◆ **What to work on**
Could you retype the lines below, starting at the line holding "797x923 pixels. At" and stopping at the line holding "Open the Utility", inclusive? Copy them exactly and drop the images.
-- Information shown follows --
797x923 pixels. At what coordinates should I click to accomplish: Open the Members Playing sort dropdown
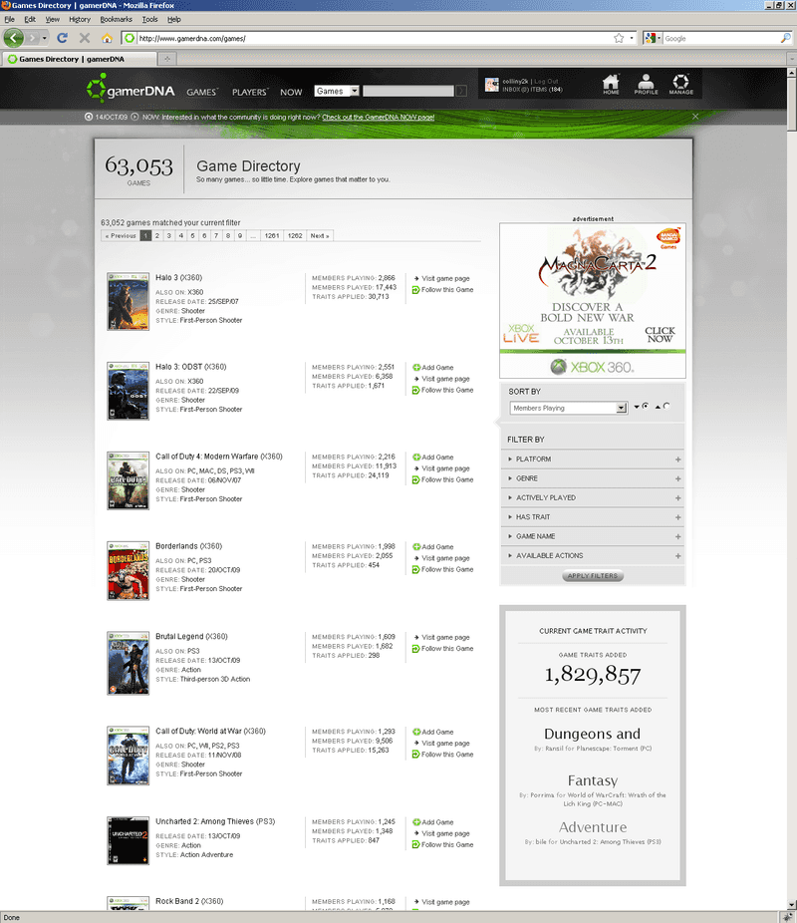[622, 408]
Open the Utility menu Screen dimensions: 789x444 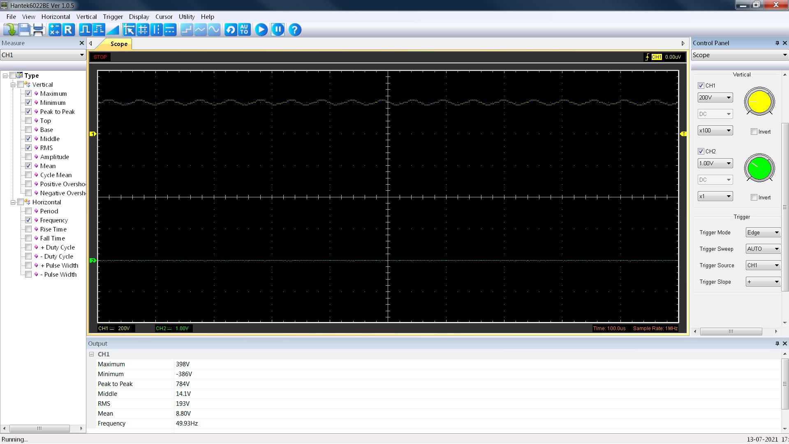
-- Information shown concluded --
-- Information shown follows --
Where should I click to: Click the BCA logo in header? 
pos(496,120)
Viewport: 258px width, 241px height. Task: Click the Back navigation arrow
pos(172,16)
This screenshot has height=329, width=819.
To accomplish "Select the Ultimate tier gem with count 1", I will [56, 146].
-- Information shown concluded --
◆ **Task answer**
797x923 pixels. At what coordinates should I click to accomplish: Open the Members Playing sort dropdown
[622, 408]
Open the Utility menu Screen dimensions: 789x444 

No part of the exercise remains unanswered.